Given records |
-------------------------
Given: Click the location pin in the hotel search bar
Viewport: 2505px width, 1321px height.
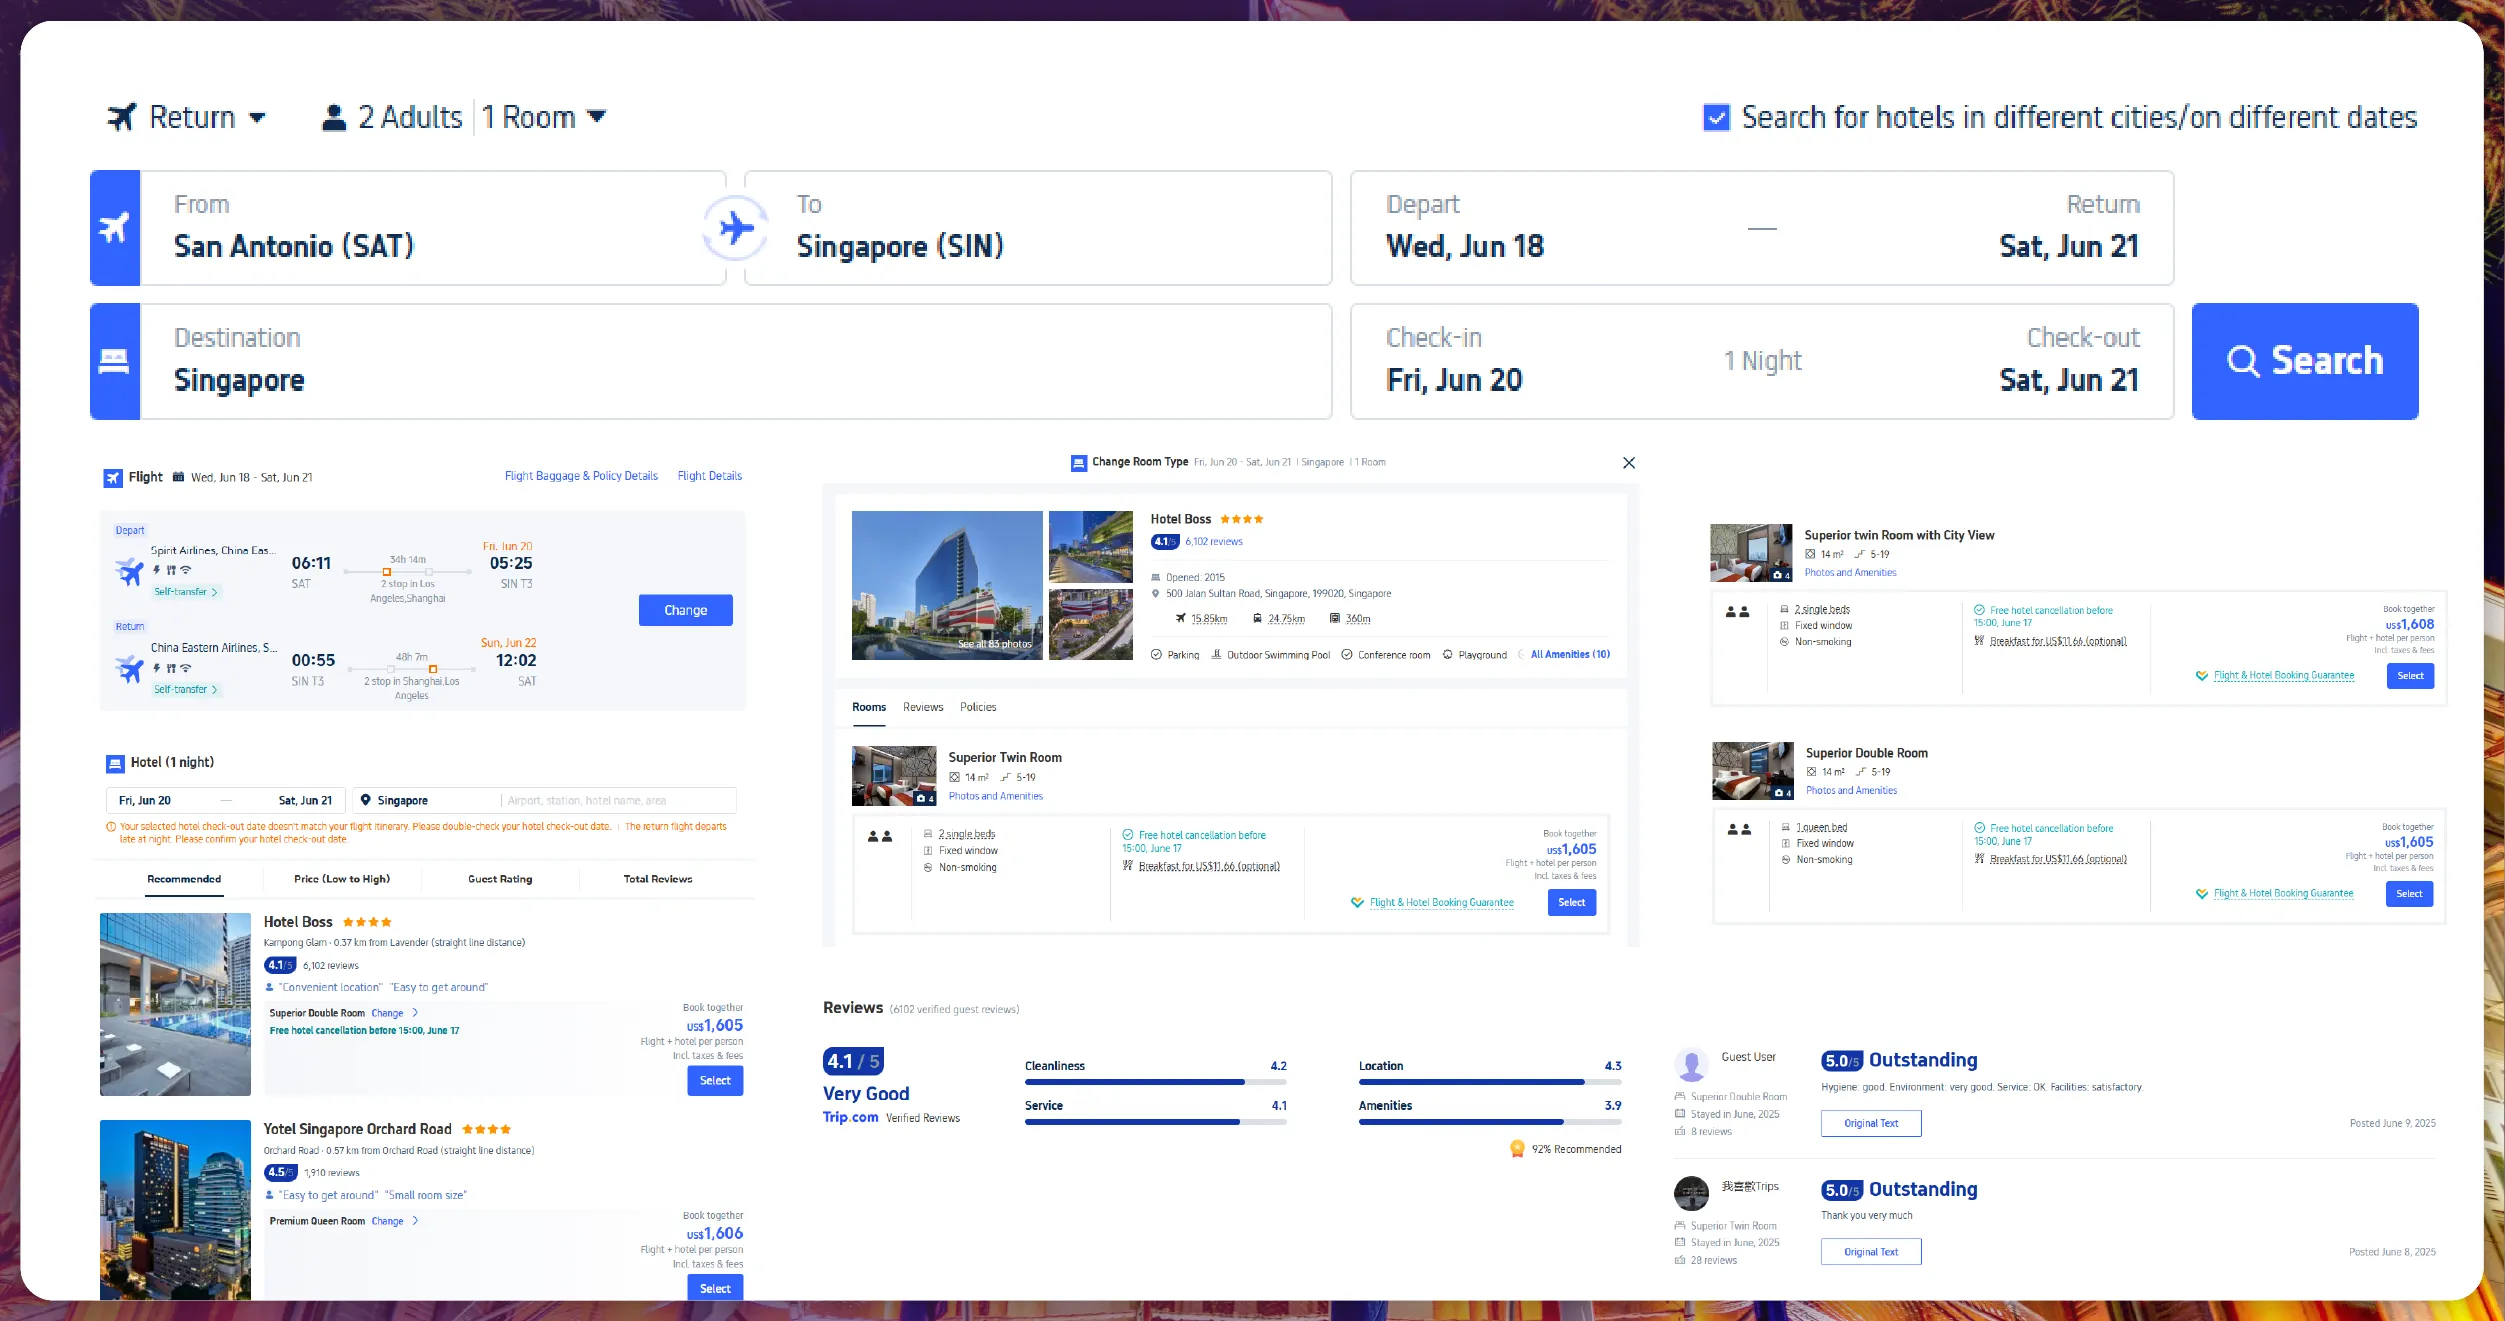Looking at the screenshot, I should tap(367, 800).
-------------------------
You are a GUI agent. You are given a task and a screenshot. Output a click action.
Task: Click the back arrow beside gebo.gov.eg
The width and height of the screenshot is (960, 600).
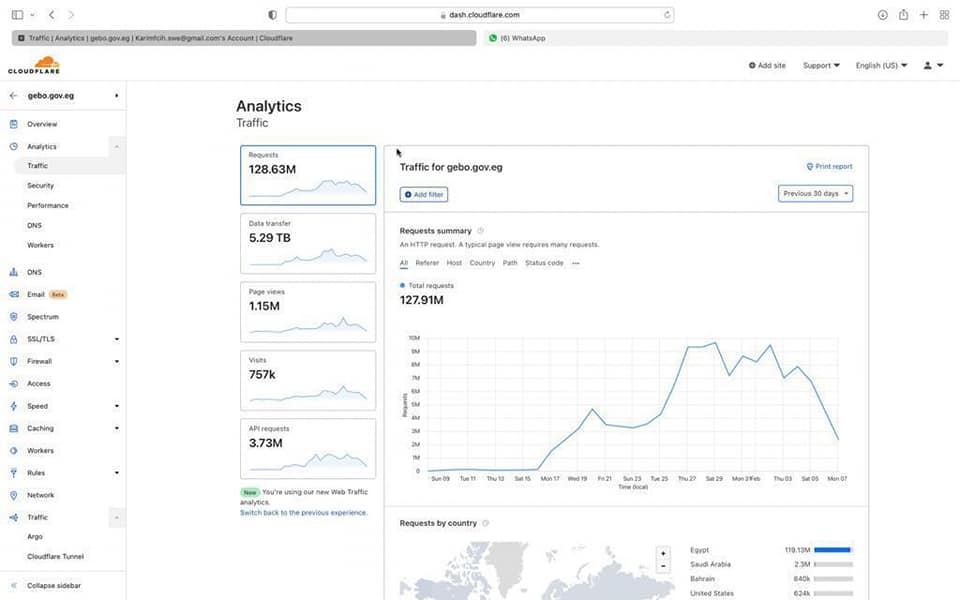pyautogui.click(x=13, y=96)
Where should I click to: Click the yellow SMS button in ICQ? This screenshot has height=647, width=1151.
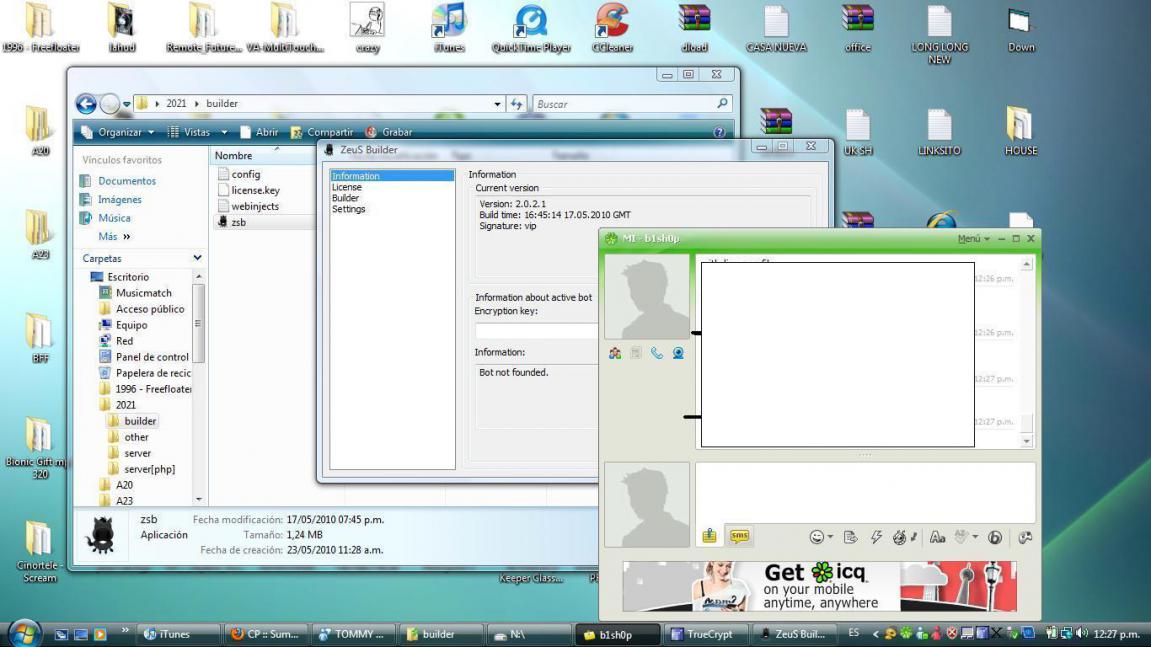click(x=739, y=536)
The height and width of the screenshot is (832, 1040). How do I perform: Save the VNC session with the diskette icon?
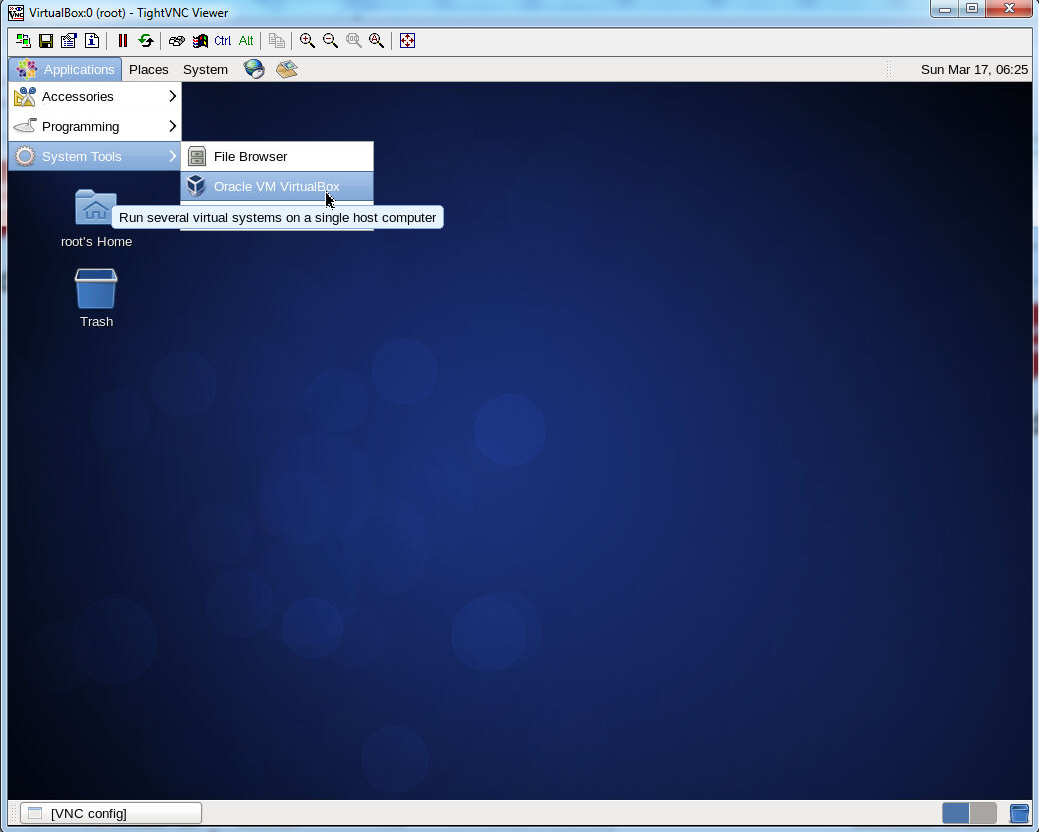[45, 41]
-------------------------
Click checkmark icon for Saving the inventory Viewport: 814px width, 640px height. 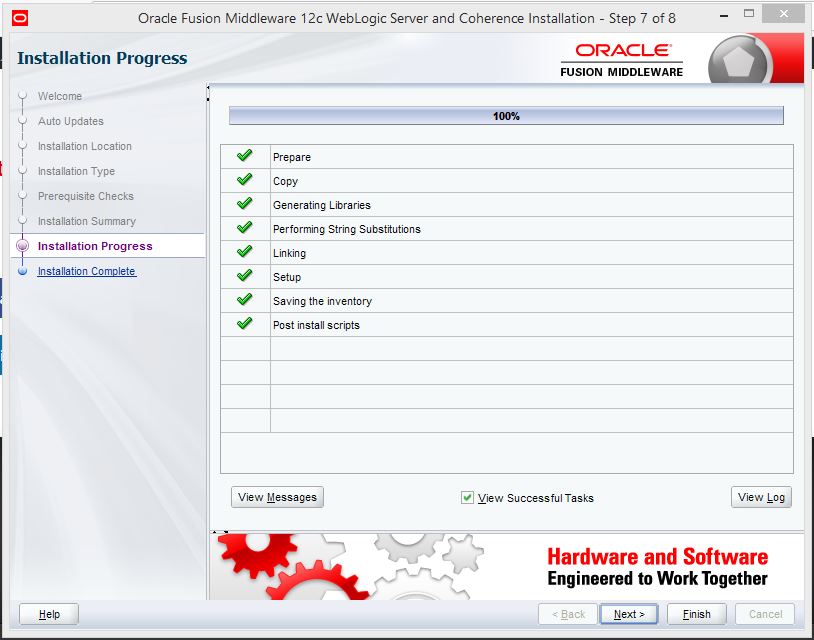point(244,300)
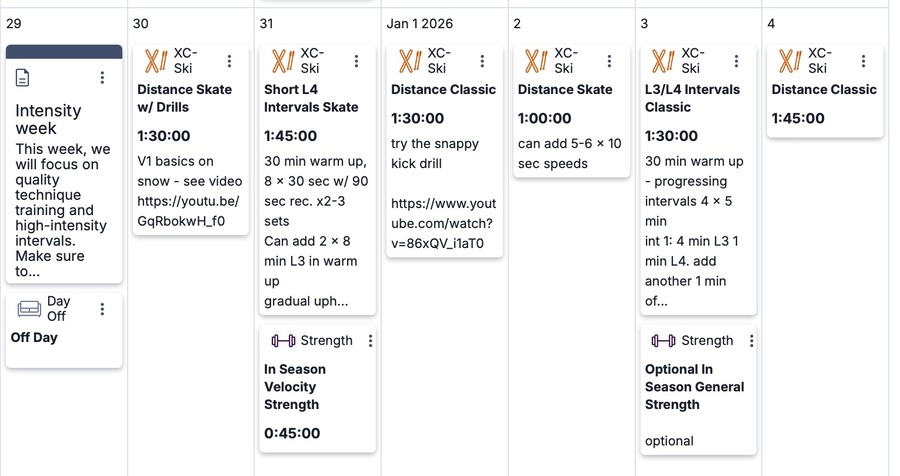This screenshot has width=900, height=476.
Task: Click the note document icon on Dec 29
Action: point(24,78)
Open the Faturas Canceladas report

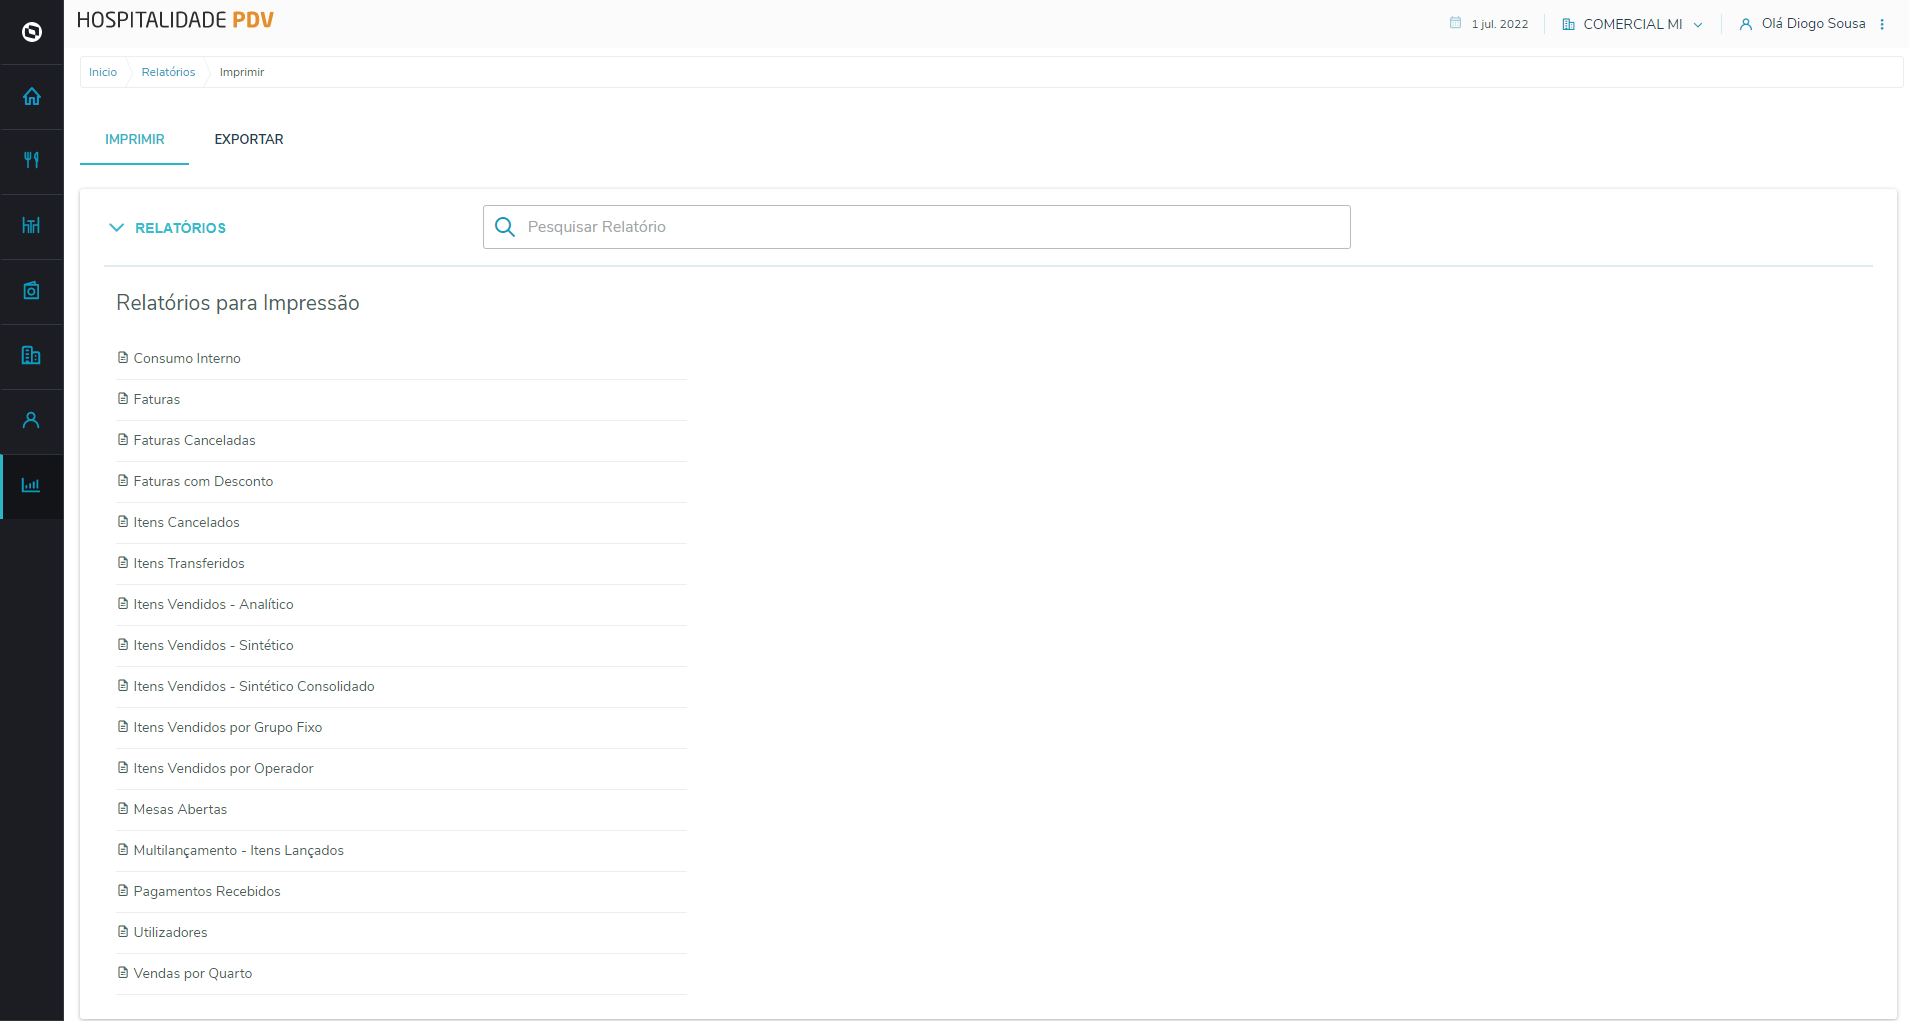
-------------------------
What you have to do | Express as a JSON list of strings the lines from the one containing "Given: Click the" through the one containing "Looking at the", both included, with one string per line and blank lines omitted. Leave the pictures out of the answer.

Complete output |
[
  "Given: Click the location pin in the hotel search bar",
  "Viewport: 2505px width, 1321px height.",
  "Looking at the screenshot, I should tap(367, 800)."
]